> _TASK DIRECTIONS_
Scan the entries below for the string "will" and copy every line where it turns up.

> _ENTRIES SUPPLIED_
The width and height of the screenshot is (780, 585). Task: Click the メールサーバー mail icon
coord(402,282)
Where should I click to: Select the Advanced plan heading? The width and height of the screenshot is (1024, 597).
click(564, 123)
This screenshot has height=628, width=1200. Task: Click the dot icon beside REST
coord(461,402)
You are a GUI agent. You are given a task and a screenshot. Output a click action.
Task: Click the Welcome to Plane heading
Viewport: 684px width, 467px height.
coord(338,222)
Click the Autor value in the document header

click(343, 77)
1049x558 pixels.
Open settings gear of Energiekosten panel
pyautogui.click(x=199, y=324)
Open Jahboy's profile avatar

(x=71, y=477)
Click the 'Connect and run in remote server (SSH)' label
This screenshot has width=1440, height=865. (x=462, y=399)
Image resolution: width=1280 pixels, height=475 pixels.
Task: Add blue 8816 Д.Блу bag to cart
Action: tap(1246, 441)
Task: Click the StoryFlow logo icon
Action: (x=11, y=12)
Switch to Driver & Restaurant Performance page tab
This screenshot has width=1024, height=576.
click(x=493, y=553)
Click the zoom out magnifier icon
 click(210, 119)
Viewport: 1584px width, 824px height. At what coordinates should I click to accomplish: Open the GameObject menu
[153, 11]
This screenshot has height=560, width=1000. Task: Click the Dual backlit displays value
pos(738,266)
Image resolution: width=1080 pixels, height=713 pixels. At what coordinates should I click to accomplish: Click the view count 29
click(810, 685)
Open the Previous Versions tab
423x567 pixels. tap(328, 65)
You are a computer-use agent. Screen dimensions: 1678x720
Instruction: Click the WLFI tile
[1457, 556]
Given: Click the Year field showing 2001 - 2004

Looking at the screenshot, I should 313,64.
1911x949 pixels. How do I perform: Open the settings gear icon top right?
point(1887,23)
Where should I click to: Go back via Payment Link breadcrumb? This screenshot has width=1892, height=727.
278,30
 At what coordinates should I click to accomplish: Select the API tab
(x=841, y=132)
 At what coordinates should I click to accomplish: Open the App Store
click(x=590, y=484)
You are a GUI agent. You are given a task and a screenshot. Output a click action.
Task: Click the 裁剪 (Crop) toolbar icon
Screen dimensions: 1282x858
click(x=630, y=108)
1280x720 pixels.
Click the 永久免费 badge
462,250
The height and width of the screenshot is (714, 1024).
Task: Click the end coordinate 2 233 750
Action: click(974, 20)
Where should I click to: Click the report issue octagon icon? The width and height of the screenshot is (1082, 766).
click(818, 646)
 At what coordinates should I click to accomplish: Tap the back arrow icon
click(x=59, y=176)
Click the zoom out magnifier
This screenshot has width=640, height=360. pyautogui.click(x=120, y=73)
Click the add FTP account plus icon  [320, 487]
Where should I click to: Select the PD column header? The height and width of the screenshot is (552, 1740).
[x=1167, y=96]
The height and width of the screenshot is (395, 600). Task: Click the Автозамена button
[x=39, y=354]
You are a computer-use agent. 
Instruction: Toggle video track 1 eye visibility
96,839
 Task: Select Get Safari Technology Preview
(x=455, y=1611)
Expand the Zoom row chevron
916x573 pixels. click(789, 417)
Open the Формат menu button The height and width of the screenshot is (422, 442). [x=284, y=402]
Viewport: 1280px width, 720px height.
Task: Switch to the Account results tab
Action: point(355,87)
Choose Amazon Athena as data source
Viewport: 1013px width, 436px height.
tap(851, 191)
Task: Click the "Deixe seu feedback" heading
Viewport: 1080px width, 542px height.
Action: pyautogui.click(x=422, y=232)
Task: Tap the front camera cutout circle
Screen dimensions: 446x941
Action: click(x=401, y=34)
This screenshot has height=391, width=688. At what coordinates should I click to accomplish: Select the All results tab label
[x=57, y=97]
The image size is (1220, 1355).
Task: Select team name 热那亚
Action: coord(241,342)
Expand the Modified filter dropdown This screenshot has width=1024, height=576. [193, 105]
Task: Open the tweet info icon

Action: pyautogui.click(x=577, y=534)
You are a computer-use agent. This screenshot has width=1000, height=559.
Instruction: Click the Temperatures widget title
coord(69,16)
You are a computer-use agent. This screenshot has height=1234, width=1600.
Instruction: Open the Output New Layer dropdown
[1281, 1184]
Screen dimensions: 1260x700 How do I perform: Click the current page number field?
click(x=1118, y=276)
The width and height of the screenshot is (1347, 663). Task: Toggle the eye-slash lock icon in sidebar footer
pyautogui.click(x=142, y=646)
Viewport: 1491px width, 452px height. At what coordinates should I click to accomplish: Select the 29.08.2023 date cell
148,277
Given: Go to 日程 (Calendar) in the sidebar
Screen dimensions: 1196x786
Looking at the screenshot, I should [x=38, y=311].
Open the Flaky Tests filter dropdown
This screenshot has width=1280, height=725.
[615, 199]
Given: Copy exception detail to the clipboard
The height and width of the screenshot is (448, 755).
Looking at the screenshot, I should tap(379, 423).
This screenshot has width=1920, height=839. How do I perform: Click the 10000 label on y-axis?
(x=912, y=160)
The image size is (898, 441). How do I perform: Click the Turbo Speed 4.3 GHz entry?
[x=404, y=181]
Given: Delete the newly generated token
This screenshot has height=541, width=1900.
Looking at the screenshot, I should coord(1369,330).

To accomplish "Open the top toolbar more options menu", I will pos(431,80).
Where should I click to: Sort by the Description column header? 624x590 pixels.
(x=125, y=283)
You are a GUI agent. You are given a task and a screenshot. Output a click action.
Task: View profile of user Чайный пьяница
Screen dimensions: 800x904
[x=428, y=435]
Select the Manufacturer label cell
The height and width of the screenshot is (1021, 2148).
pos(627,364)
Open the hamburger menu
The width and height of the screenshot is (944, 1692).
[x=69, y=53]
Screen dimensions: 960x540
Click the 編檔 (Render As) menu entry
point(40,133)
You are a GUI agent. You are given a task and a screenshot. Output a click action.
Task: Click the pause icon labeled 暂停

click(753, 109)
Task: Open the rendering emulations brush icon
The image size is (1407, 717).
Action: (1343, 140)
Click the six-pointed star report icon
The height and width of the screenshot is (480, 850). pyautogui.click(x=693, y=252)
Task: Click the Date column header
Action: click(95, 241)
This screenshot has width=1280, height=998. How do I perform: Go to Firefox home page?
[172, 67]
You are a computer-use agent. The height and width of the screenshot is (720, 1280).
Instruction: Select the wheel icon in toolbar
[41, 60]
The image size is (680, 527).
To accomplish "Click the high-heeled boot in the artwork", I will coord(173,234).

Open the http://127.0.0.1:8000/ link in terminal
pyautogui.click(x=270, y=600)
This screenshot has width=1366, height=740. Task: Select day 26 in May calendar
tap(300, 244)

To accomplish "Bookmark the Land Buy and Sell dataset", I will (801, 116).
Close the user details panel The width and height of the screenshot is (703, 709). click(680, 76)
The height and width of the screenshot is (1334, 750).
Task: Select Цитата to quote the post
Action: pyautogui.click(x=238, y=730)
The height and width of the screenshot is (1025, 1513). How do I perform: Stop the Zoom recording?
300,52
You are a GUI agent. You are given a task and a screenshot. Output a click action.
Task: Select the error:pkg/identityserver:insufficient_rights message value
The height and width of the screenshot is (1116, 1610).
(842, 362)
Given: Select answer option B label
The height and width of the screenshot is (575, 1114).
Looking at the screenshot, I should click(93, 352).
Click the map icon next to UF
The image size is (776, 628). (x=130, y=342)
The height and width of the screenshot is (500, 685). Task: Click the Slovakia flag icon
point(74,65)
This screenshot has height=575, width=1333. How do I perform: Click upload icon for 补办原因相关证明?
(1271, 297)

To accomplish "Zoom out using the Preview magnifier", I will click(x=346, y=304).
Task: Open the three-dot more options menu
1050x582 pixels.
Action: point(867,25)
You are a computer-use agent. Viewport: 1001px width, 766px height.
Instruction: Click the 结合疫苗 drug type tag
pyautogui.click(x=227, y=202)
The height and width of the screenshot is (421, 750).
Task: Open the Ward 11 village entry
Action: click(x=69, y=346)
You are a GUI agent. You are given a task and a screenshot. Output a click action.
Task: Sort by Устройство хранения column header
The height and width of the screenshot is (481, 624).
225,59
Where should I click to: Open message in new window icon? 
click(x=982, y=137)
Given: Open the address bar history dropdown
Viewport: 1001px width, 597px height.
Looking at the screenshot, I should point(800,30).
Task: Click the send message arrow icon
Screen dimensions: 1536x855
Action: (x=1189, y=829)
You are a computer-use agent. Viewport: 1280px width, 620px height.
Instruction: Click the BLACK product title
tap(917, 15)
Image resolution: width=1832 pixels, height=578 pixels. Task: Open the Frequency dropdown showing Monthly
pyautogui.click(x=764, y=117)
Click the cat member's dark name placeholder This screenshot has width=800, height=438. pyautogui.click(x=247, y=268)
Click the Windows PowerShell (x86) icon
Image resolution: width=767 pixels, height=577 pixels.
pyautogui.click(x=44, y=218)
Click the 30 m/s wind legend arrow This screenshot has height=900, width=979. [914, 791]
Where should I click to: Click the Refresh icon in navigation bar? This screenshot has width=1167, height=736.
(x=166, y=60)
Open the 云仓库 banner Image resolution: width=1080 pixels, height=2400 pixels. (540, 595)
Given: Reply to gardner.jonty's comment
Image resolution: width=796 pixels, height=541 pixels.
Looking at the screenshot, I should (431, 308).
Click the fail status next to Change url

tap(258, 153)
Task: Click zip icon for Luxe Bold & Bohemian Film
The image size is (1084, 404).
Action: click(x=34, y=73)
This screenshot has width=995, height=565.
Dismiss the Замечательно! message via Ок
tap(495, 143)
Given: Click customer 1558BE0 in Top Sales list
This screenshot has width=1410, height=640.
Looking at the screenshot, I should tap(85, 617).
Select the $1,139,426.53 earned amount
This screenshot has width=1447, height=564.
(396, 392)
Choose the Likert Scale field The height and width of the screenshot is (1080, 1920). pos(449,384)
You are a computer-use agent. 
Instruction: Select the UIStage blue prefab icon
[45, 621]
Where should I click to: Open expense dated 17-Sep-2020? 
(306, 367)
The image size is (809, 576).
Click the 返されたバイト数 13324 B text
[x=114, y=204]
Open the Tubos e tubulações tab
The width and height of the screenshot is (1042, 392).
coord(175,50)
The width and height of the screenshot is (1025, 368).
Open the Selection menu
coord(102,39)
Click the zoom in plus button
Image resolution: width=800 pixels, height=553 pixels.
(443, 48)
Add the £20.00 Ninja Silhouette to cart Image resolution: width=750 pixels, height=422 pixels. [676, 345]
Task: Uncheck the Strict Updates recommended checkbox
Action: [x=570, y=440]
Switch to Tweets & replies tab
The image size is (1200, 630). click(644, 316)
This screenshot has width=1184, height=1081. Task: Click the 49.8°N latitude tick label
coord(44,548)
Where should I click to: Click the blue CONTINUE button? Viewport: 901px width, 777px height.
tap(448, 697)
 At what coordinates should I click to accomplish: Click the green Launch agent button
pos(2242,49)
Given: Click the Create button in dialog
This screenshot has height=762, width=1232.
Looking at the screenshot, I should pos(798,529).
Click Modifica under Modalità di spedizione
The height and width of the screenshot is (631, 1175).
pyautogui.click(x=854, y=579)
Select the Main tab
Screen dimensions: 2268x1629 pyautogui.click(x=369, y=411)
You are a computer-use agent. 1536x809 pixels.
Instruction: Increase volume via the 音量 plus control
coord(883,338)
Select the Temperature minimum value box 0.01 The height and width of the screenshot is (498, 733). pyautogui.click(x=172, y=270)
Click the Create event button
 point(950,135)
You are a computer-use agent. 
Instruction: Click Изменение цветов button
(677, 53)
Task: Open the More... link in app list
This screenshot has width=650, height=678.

> _TASK SOLUTION_
To accomplish "Open the top toolbar more options menu", I will pos(431,80).
To accomplish "Click the high-heeled boot in the artwork", I will coord(173,234).
To accomplish "Bookmark the Land Buy and Sell dataset", I will (801, 116).
To accomplish "Zoom out using the Preview magnifier", I will click(x=346, y=304).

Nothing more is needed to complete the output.